Mereka adalah musisi eksperimental asal Samarinda –Kalimantan Timur– yang semua anggotanya adalah perempuan bernama Sarana. Sarana adalah gabungan nama dari tiga personel itu yakni Annisa Maharani, Istanara Julia, dan Sabrina.

Ketiga perempuan ini berhasil mengangkat nama Samarinda di tingkat nasional hingga internasional. Prestasi dan perjuangan mereka dalam kancah musik noise yang inspiratif ini menjadi kebanggaan dan motivasi untuk turut berkarya di Bumi Etam.

“Awal mulanya Sarana itu enggak sengaja terbentuk. Jadi, yang duluan main noise itu Sabrina. Cuma, waktu itu ada Gigs 2015, Sabrina ngajak saya dan Istanara buat main bareng. Terus, cari namanya juga yang dari akronim nama kita bertiga saja,” jelas Annisa, dara yang akrab disapa Choki ini.

Sarana merupakan trio noise asal Samarinda yang sedang naik daun saat ini. Terbentuk sejak 14 Mei 2015, Sarana punya alasan tersendiri di balik pilihan mereka mengusung musik noise. Berawal dari kecintaannya akan musik, namun tidak mahir memainkan alat musik akhirnya mereka mencari cara lain dengan mengeksplor berbagai macam bunyi yang dihasilkan dari alat-alat yang mereka punya.
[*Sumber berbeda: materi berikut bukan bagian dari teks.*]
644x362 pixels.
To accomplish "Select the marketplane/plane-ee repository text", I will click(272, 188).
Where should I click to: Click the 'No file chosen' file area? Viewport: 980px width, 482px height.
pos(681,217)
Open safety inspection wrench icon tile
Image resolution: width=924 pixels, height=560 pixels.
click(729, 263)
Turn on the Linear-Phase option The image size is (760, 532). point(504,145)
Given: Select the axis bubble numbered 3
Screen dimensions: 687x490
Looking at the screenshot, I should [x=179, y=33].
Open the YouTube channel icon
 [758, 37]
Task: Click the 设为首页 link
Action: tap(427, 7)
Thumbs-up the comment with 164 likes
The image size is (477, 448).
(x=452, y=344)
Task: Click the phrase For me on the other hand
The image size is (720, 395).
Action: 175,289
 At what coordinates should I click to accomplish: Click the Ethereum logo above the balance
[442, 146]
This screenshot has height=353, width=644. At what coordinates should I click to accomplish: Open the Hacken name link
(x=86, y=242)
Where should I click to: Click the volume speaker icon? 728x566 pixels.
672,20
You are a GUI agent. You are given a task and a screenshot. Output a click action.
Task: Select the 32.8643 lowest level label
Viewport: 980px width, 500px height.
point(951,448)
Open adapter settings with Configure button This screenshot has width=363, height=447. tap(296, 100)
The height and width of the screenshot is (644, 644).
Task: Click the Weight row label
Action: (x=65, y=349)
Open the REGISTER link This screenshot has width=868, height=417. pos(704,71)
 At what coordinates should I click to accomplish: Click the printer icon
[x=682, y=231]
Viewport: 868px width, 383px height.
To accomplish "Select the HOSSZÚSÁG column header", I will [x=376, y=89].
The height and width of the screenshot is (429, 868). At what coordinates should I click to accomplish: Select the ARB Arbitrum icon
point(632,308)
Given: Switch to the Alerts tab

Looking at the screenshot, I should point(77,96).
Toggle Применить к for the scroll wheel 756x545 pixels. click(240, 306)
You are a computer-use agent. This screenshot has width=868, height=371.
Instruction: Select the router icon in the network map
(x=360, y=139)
Selain jadi bisa bebas berekspresi, chemistry satu sama lain saat bermain musik ini membuat penikmatnya tenggelam dalam makna. “Kami harus saling mengisi dan melengkapi biar feeling-nya makin dapet pas main, jadi tidak asal berisik tetapi harus bisa berisi, ‘ada’,” jelas Annisa.

Tidak hanya karena Sarana spesial dengan anggotanya yang semuanya perempuan, kualitas dari permainan musik mereka mengantar tiga dara ini menginjak berbagai negara. Sebelum keluar negeri, mereka mencuri perhatian banyak mata saat tampil di Sukabumi pada 2016 di festival RRRec Fest in The Valley.

Setelah itu Sarana tampil di Singapura pada November 2016 lalu. “Pertama kali ke Singapura main di gigs namanya Insolence of Deafening Definition di Lithe House. Kemudian yang terakhir di Berlin, Jerman dalam rangkaian acaranya CTM Festival, bertempat di HAU 2 tanggal 1 Februari 2019” jelas perempuan pengagum Rully Shabara, Gabber Modus Operandi, LKTDOV dengan Gardika Gigih ini.

Mereka sebenarnya tak pernah menyangka bisa berprestasi lewat dunia musik. Kalau kata Sabrina, kebanyakan pencapaian yang tidak pernah mereka pikirkan sebelumnya, bisa pergi ke luar negeri dan menuai banyak pengalaman.

Berjalan empat tahun, setelah pulang dari Jerman mereka akan merilis album baru tahun ini setelah 2016 merilis Heal EP. Mereka tak mengubur mimpi meskipun masing-masing sibuk dengan kegiatan kuliah dan bekerja. Setiap ungkapan kurang mengenakkan dari beberapa orang yang terucap mereka tepis dengan prestasi.

“Kata-kata kurang mengenakkan banyak banget. Cuma, yang paling diinget banget, sih, ada yang bilang kalau apa yang dimainkan Sarana itu sampah,” ujarnya. Penikmat musik noise memang tidak sebanyak penggemar musik dangdut atau pop.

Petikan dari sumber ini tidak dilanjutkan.